Wednesday, August 13, 2008 1:12 PM by Joseph Chirilov

(I'm posting this on behalf of Mark Gillis who is having some trouble with his blog account)

Sean,

Thanks for pointing this out and providing a solution. I'll look at it and update the calendar to make it more "locale-agnostic".

John,

Yes there are different ways of doing a perpetual calendar and yours is a great solution. One of my goals was to showcase the new name manager feature and explain a mega-formula in a more digestible way to the uninitiated.

Joan,

No plans for a 2003 version. However, I recommend downloading a free trial of 2007 ( See

http://us20.trymicrosoftoffice.com/default.aspx?re_ms=oo&culture=en-US ) or buy it a great price ( See http://office.microsoft.com/en-us/FX102798291033.aspx ).

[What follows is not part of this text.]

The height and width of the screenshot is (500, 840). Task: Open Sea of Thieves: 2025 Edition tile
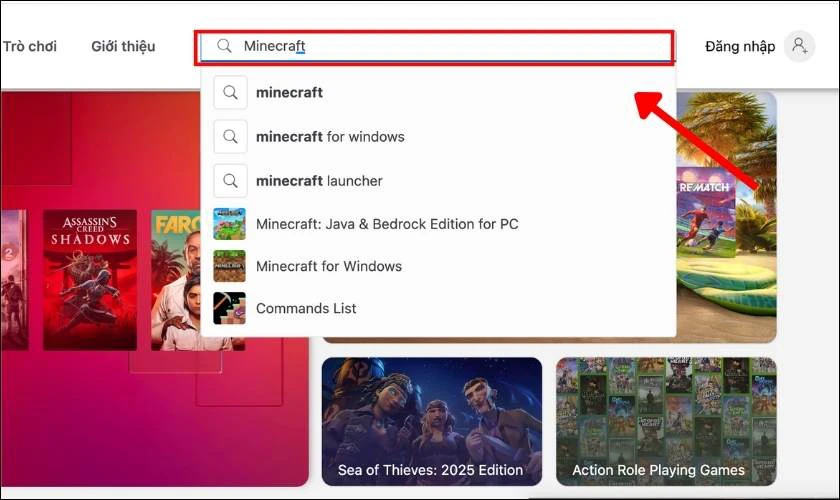click(x=431, y=421)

# re: How to Create a Perpetual Yearly Calendar in Excel

Thursday, August 14, 2008 1:35 PM by Steven

I have downloaded your perpetual calendar and it works great. I have one question, I am guessing the JanSun1 function is a product of Excel 2007, but I am using 2003 and it is still working, is there a special add-in or something like that which allows you to use that function in 2003?

Thanks

SVANO

# re: How to Create a Perpetual Yearly Calendar in Excel

Friday, August 15, 2008 8:40 PM by Markgi

SVANO,

JanSun1 is a named formula. You can use these when running this calendar in Excel 2003, after having converted the 2007 format to 97-2003 format. There's a slight loss of fidelity, bit the named formulas still work.

Mark

# re: How to Create a Perpetual Yearly Calendar in Excel

Tuesday, August 26, 2008 9:04 AM by Brzak

For anyone else who may be trying to use this in a region where date format is dd/mm/yyy (as opposed to mm/dd/yyyy) - i got this calendar to work for me by editing the formaule of the named ranges [mmm]Sun1 (i.e. JanSun1 - DecJan1) so that the hard-coded part of the date is in your local format.

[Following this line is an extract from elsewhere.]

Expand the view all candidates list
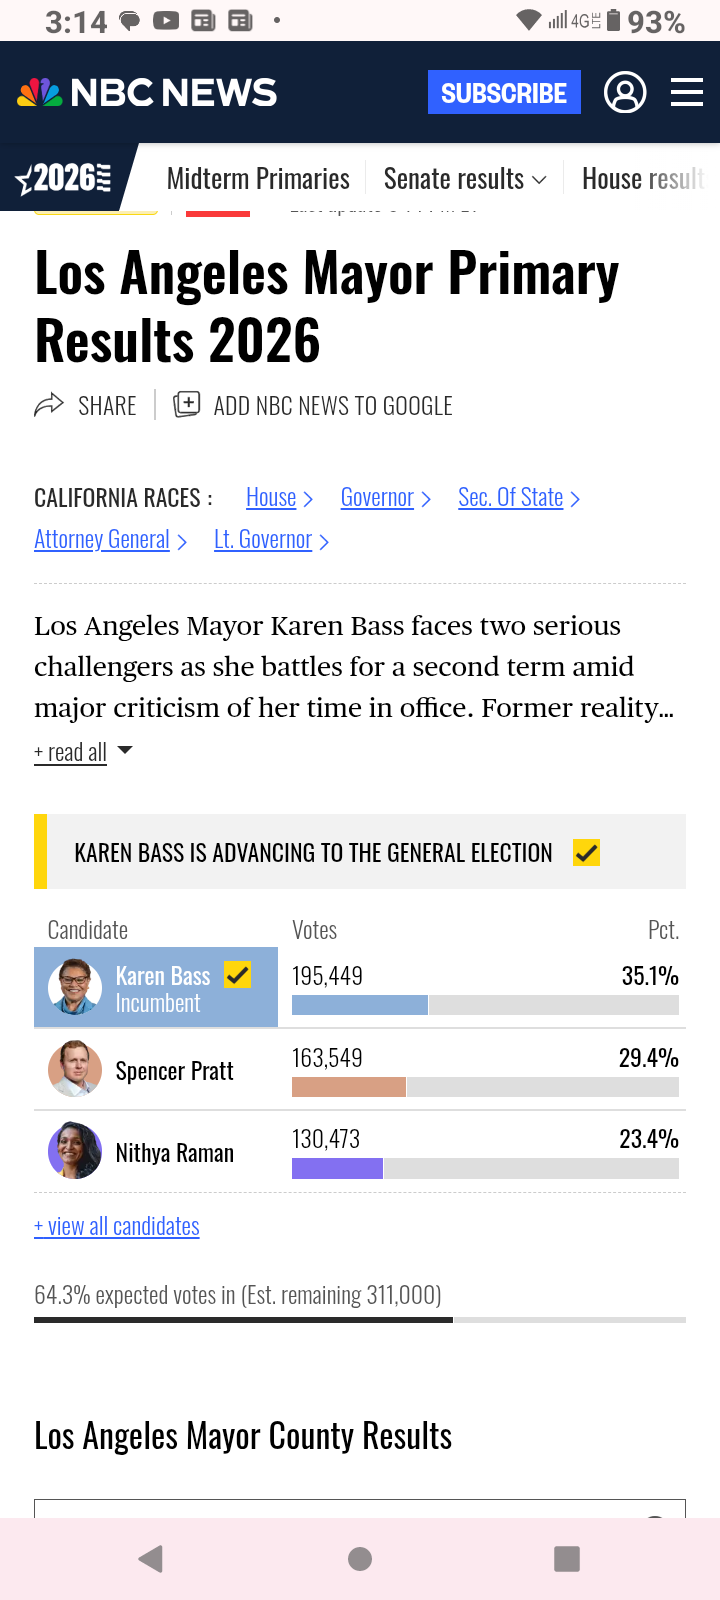point(117,1226)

e.g. taking DecSun1 as an example:

in the formula: =DATEVALUE("12/1/"&TheYear)-WEEKDAY(DATEVALUE("12/1/"&TheYear))+1

change all instancves of "12/1/"  to "1/12/".

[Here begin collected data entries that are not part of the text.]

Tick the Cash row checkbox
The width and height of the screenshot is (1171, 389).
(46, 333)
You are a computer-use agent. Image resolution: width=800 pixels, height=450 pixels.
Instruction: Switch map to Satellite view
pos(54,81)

One question for you Joseph - how did you get the cloud fill effect? (I know how to do it for a chart, but it seems as though a different method was used here?)

Cheers

brz

# re: How to Create a Perpetual Yearly Calendar in Excel

Wednesday, August 27, 2008 11:56 AM by Markgi

Brzak,

I used a background image on the worksheet:

Page Layout | Page Setup | Background | Sheet Background dialog box

The picture is standard on Vista in the Pictures folder.